Man könnte sich endlos wiederholen, solange man genug Pathos in die Stimme legt und mit der rechten Hand dazu den Himmel streichelt. 
Man könnte (!) sich endlos (!) wiederholen, solange man genug Pathos (!) in die Stimme legt und mit der rechten Hand (!) dazu den Himmel streichelt. 

Man könnte originell sein, wenn schon keine Weisheit finden, dann halt eine erfinden, etwas sagen, dass noch niemals zuvor gesagt worden wäre. Erstaunlich! Wie das Gehänge der Pleiaden den Schnabelwuchs der Kniegelenke, der Knieeeeeeegelenke schawuba! Ehrentag der Beutel!
Man könnte alle Worte in sich tragen, von Apostel bis Zyste und gelegentlich die seltensten und seltsamsten hervorholen. Klabusterbeere oder Schmackofatz beispielsweise, aber bitte nicht in einem Gedanken.Man könnte über Politik reden, über Flüchtlinge, und am Abend die Haustür abschließen.

Man könnte
im Konjunktiv verharren. Möglichkeiten sind wie Leberflecken. Einzeln charmant, in der Gruppe ein guter Grund, sich Sorgen zu machen. Es ist eine Frage der Häufung. Man könnte, man könnte, man köntte...
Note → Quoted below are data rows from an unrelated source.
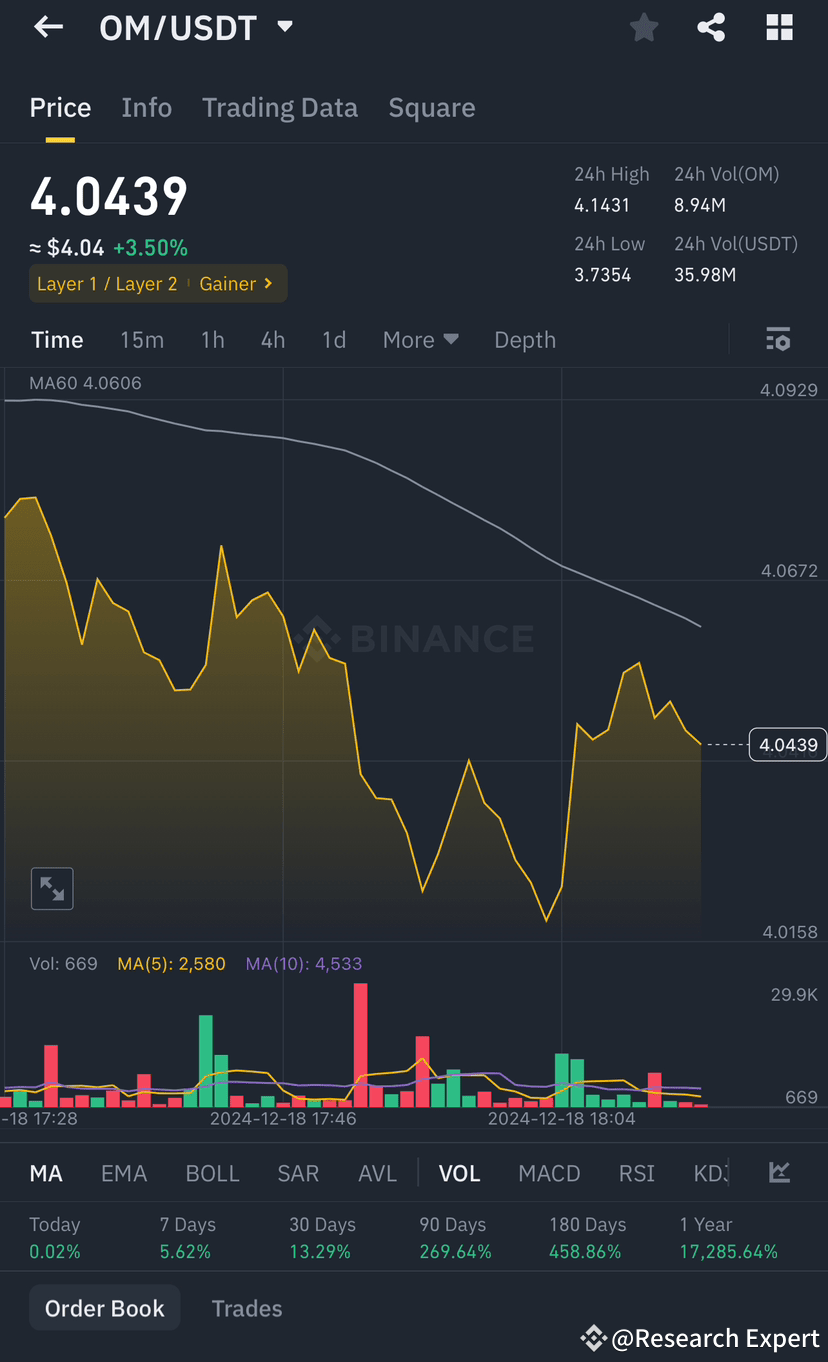
Task: Open the Square tab
Action: pos(432,107)
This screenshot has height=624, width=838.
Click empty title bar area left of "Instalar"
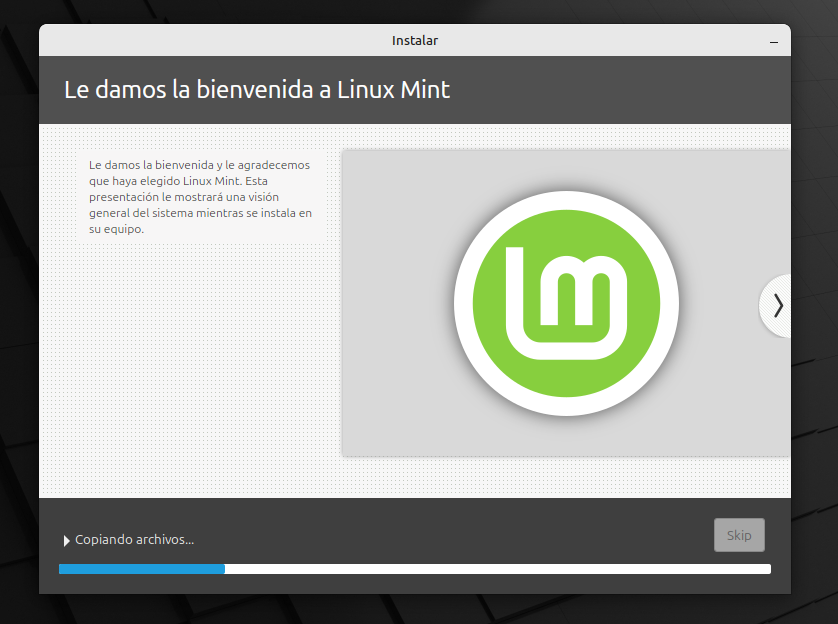pyautogui.click(x=200, y=41)
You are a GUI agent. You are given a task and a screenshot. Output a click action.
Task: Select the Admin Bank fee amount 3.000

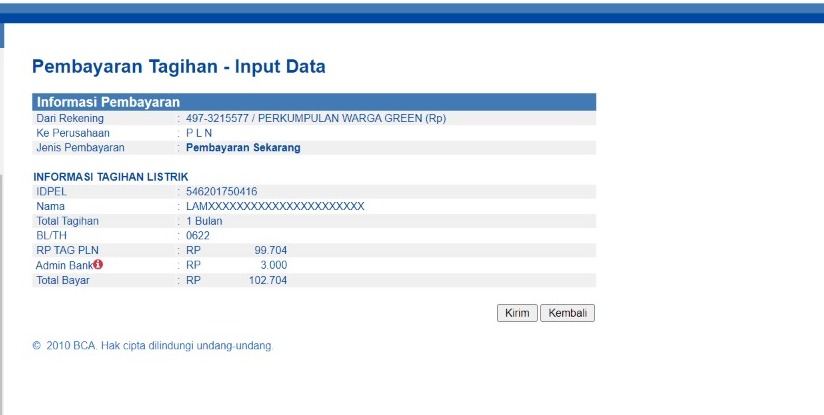pyautogui.click(x=273, y=265)

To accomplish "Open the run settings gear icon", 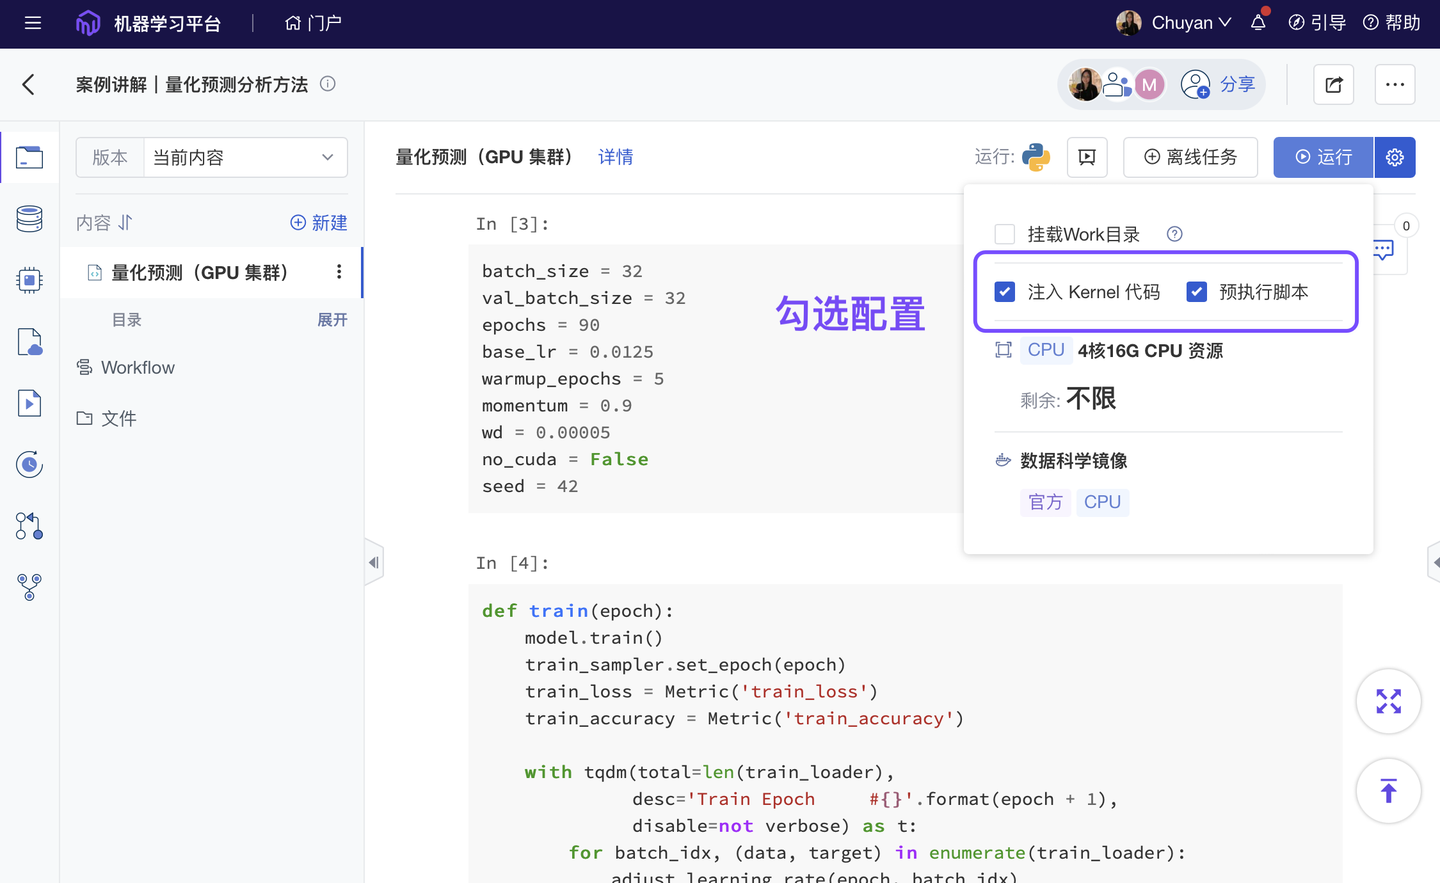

Zum Beispiel könnte man sagen: „Drückt euch mal. Ruft bei Mutti an und bringt den Müll runter, wenn ihr das versprochen habt.“ Das wäre dann nicht neu, nicht groß und nicht besonders außergewöhnlich. Doch ist das Außergewöhnliche letztlich eine Frage der Perspektive. Drei Uhr Nachmittags ist verdammt außergewöhnlich, wenn du eine Eintagsfliege bist.Wie also sagt man etwas von Wert? Drückt euch mal. Ruft bei Mutti an und bringt den Müll runter, wenn ihr das versprochen habt. Und dann haltet endlich die Klappe.